**What you need to do**: The entries below contain a line with "Image resolution: width=1024, height=2373." and a line with "Join (512, 1262)". Retype exactly everything from the first down to the second, both included, and nothing else.

**Extracted data**:
• • •

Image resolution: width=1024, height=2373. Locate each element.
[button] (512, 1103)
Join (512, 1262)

• • •

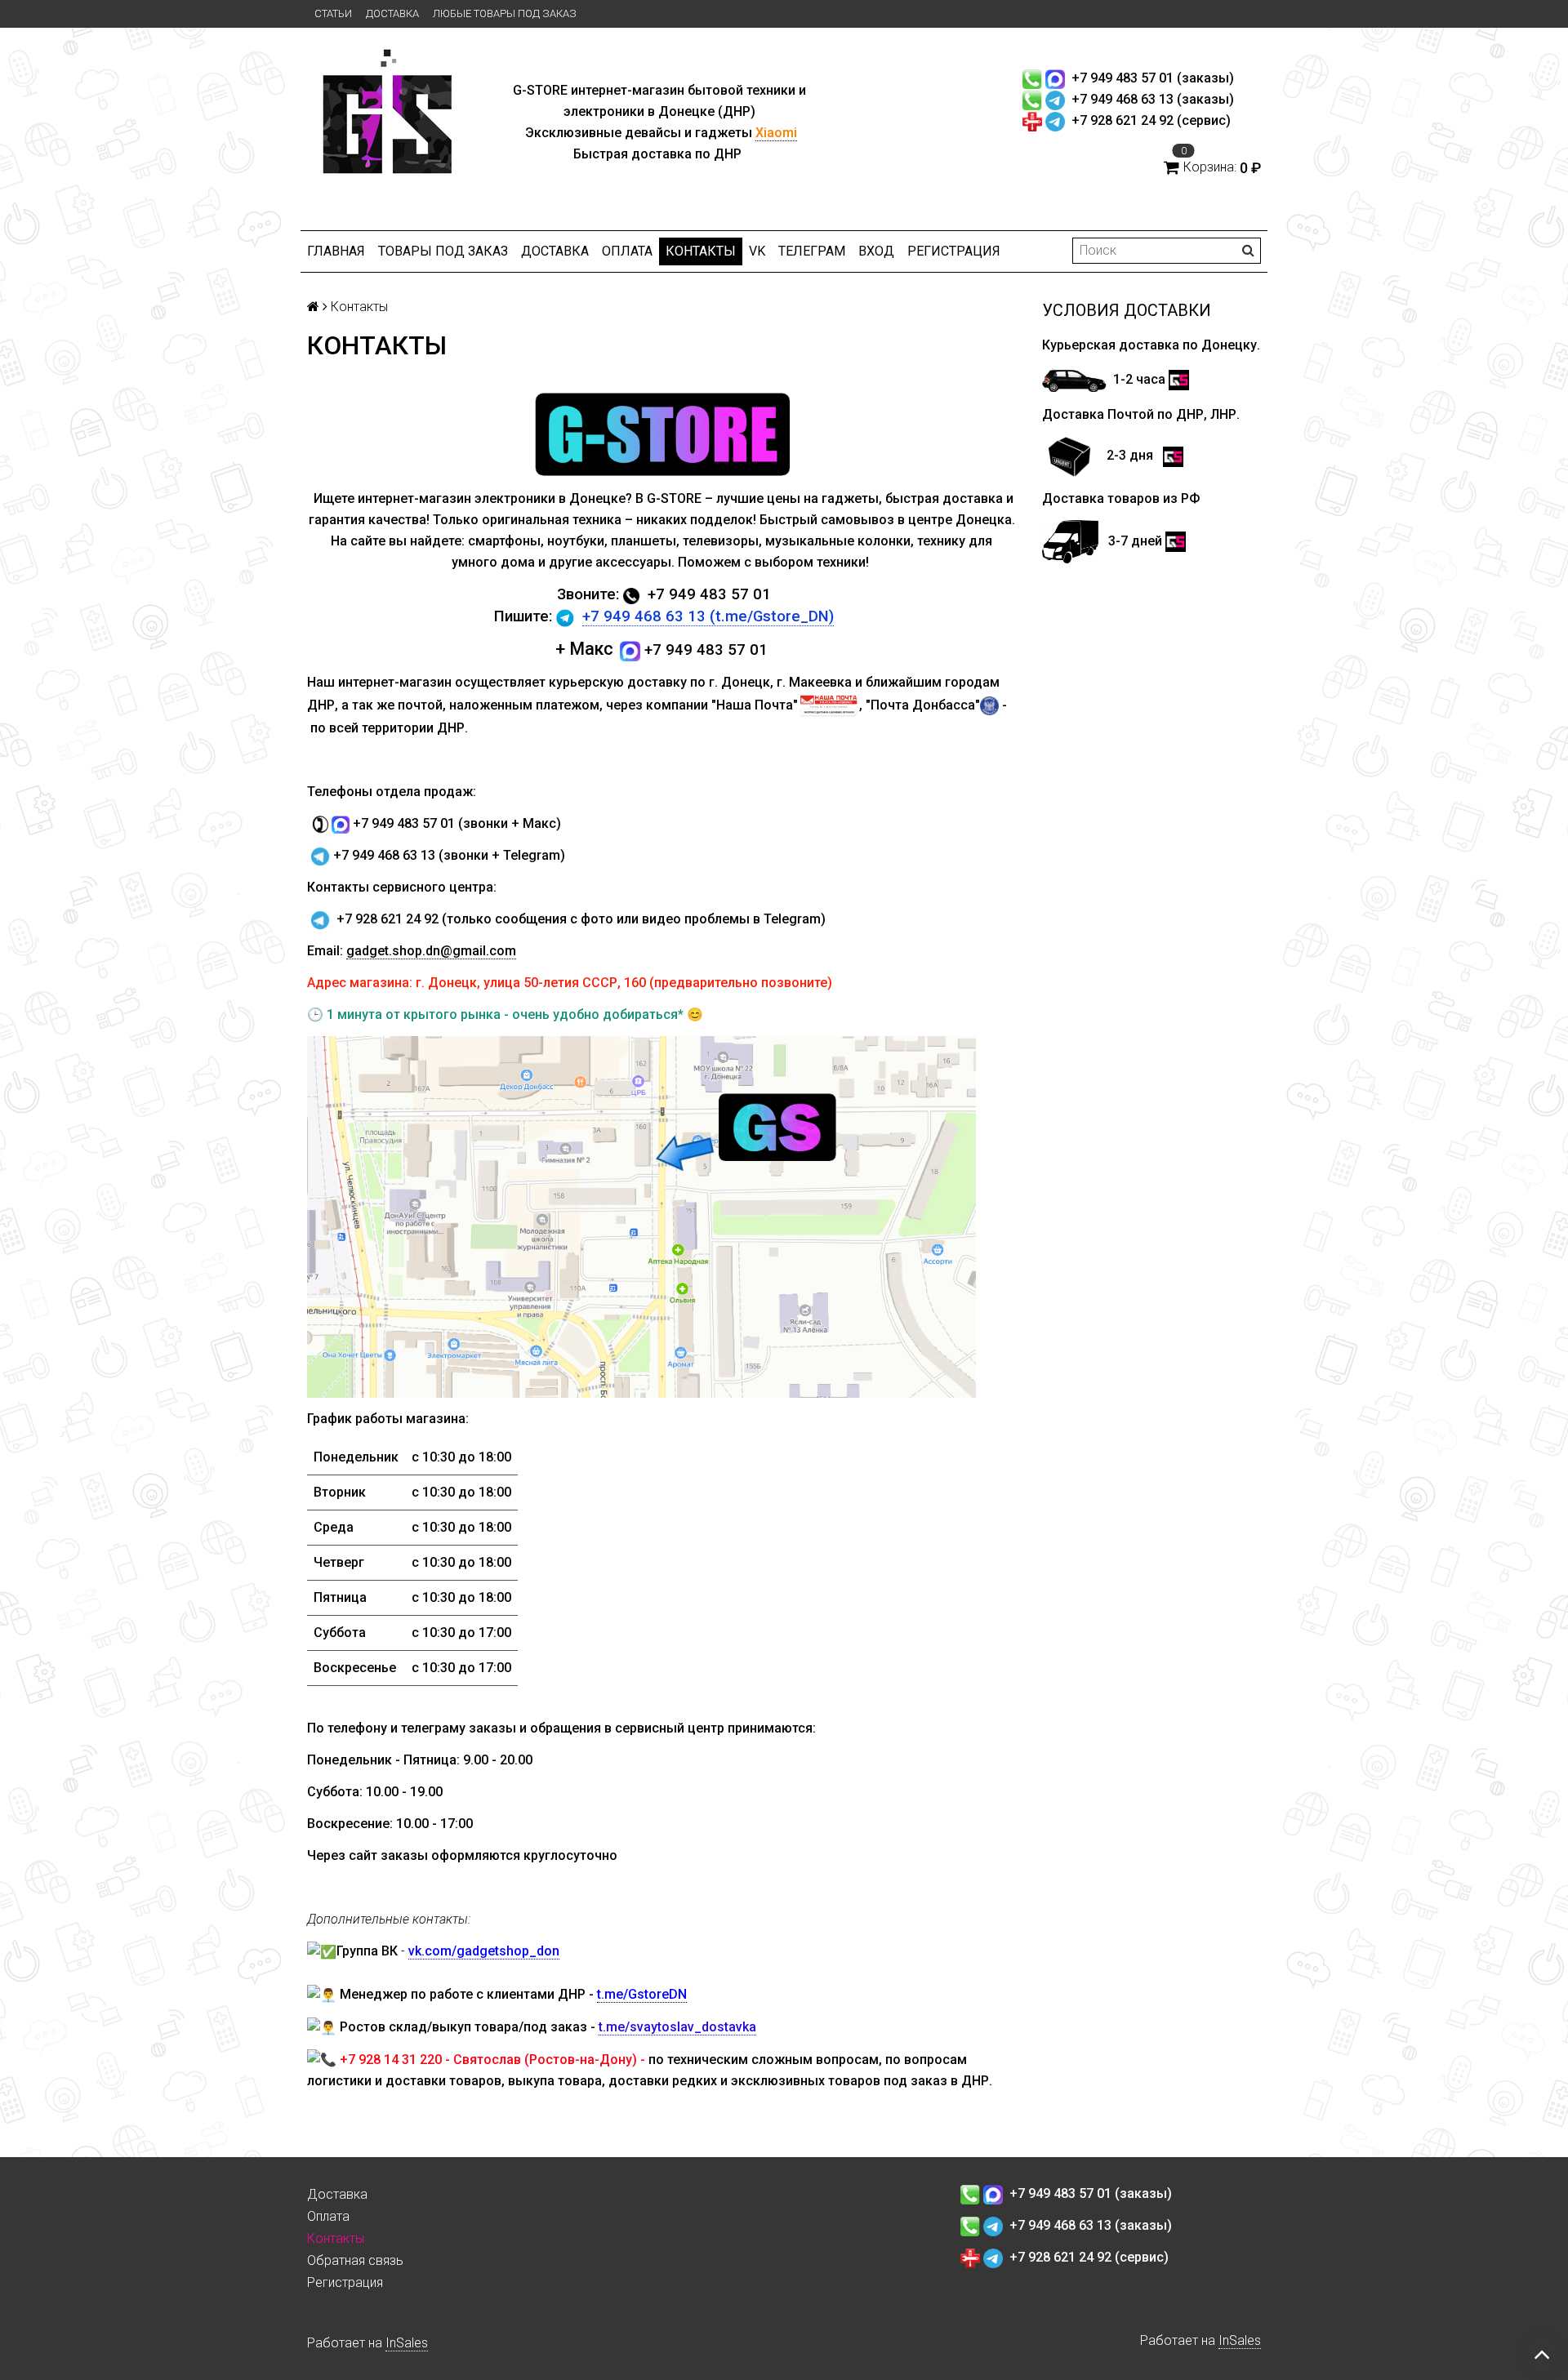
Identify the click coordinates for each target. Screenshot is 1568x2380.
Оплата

• • •

**Exercise answer**:
Image resolution: width=1024, height=2373. Locate each element.
[button] (512, 1103)
Join (512, 1262)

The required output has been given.